• _Assignment_
Each record that follows should be repeated exactly, with no pictures carried over.

• _Records for this task_
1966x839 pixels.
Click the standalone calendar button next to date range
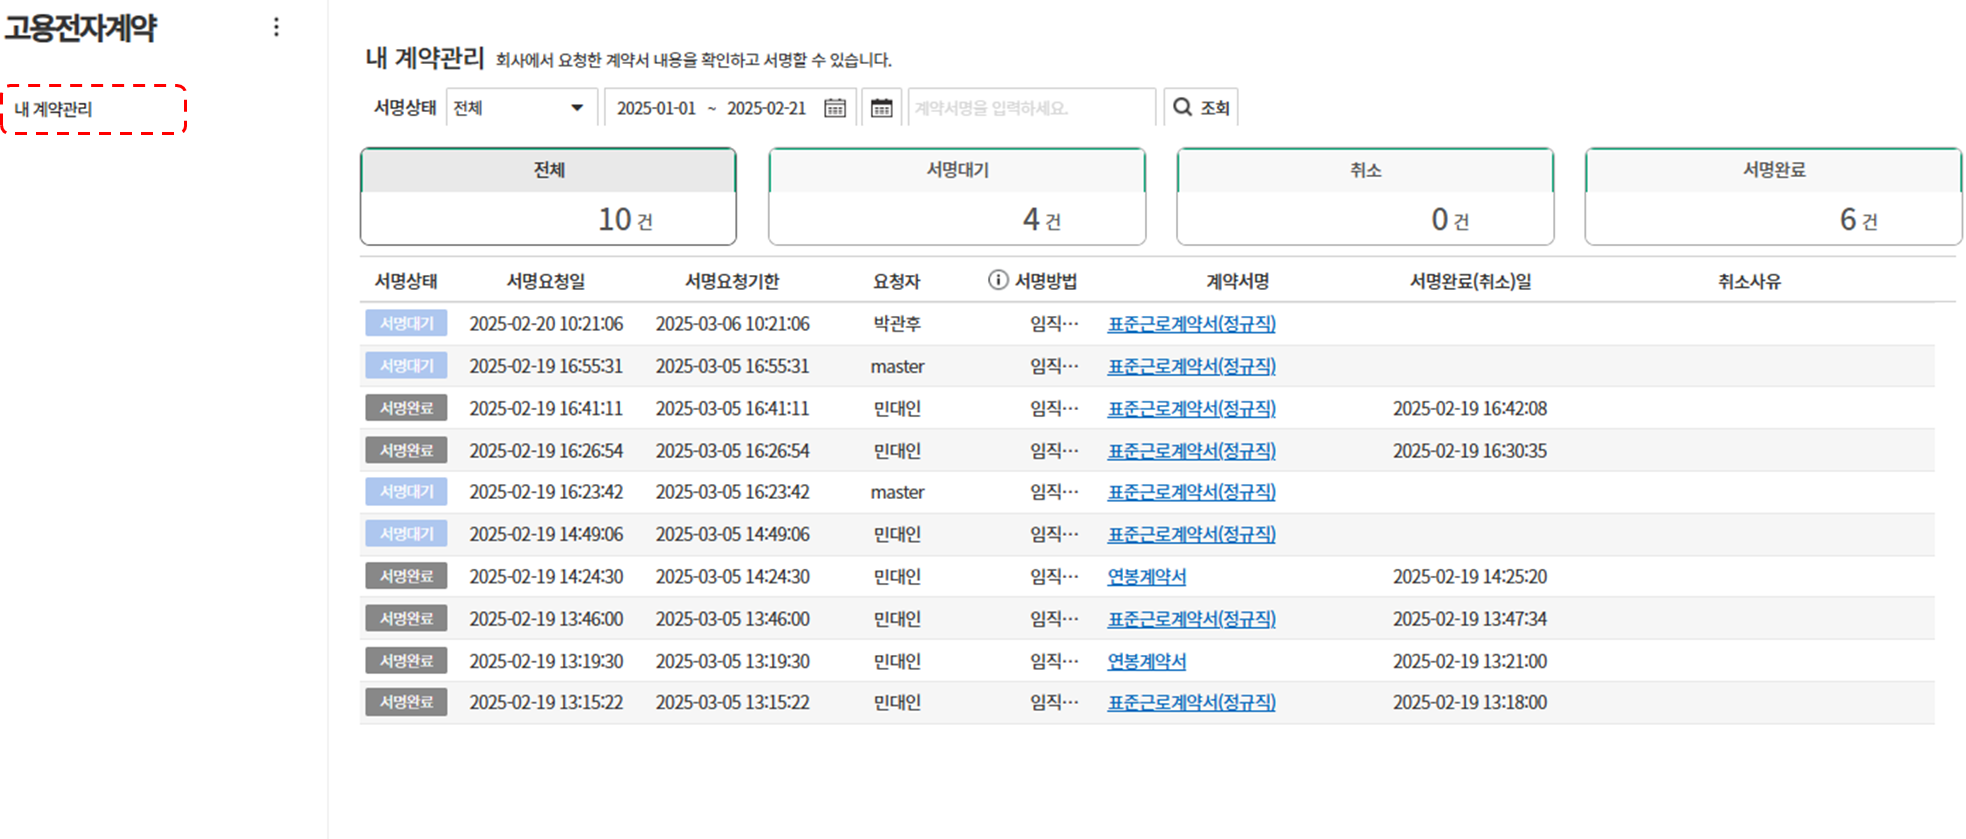(881, 108)
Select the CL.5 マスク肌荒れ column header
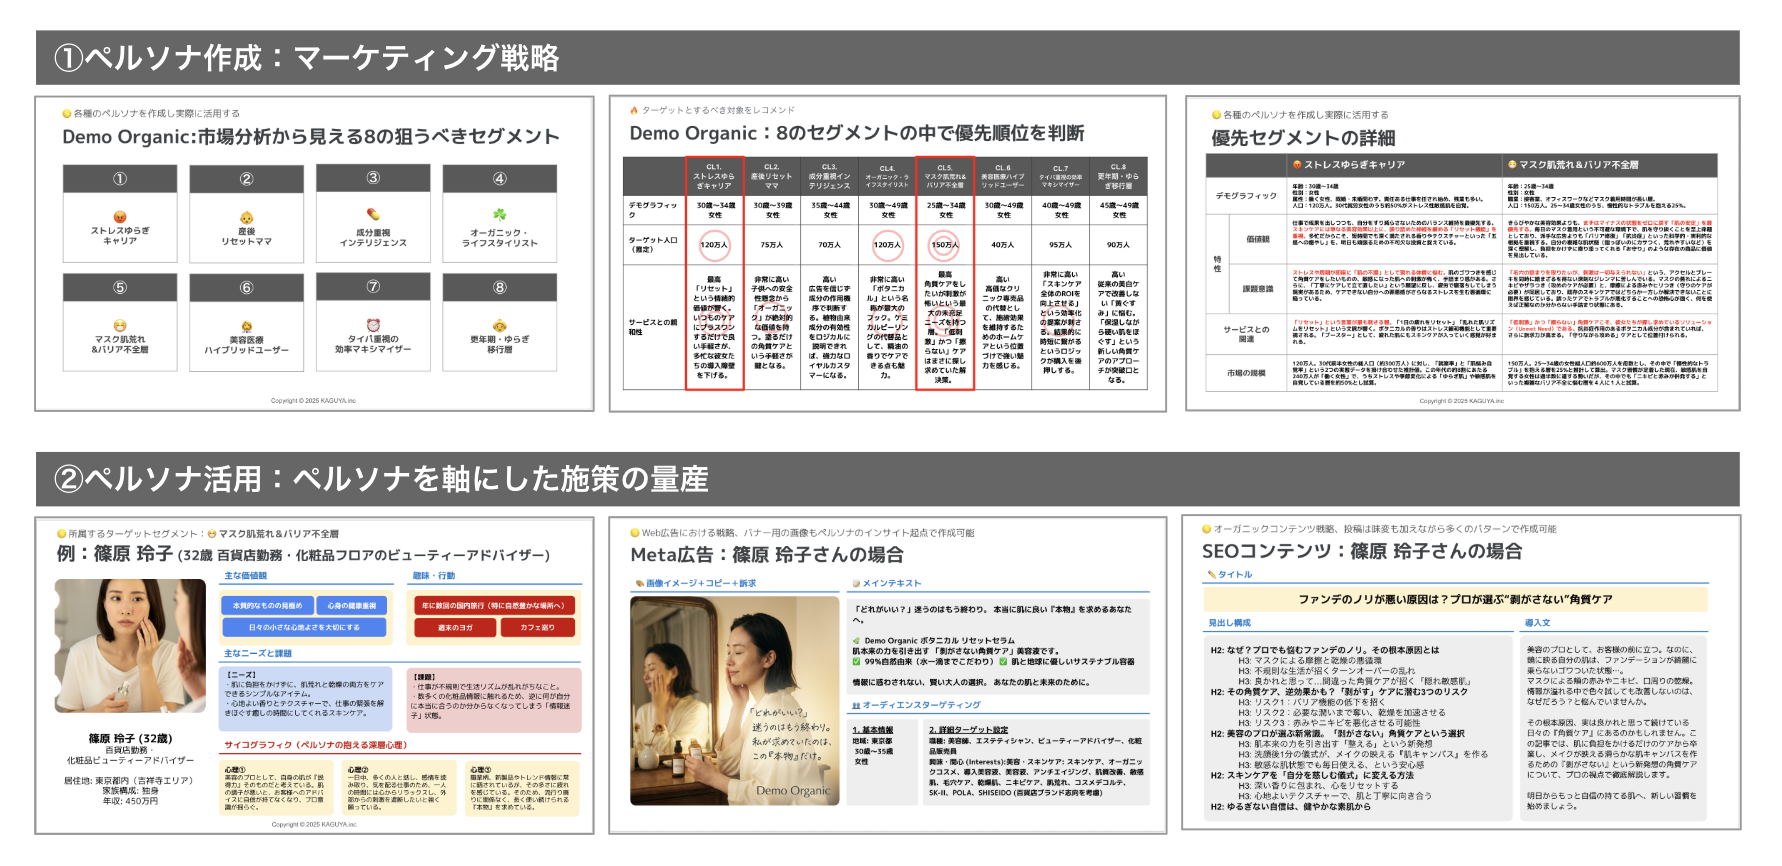The image size is (1782, 866). pos(944,177)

• _Completed exercise_
1966x839 pixels.
Click the standalone calendar button next to date range
(881, 108)
Select the CL.5 マスク肌荒れ column header
The image size is (1782, 866). pos(944,177)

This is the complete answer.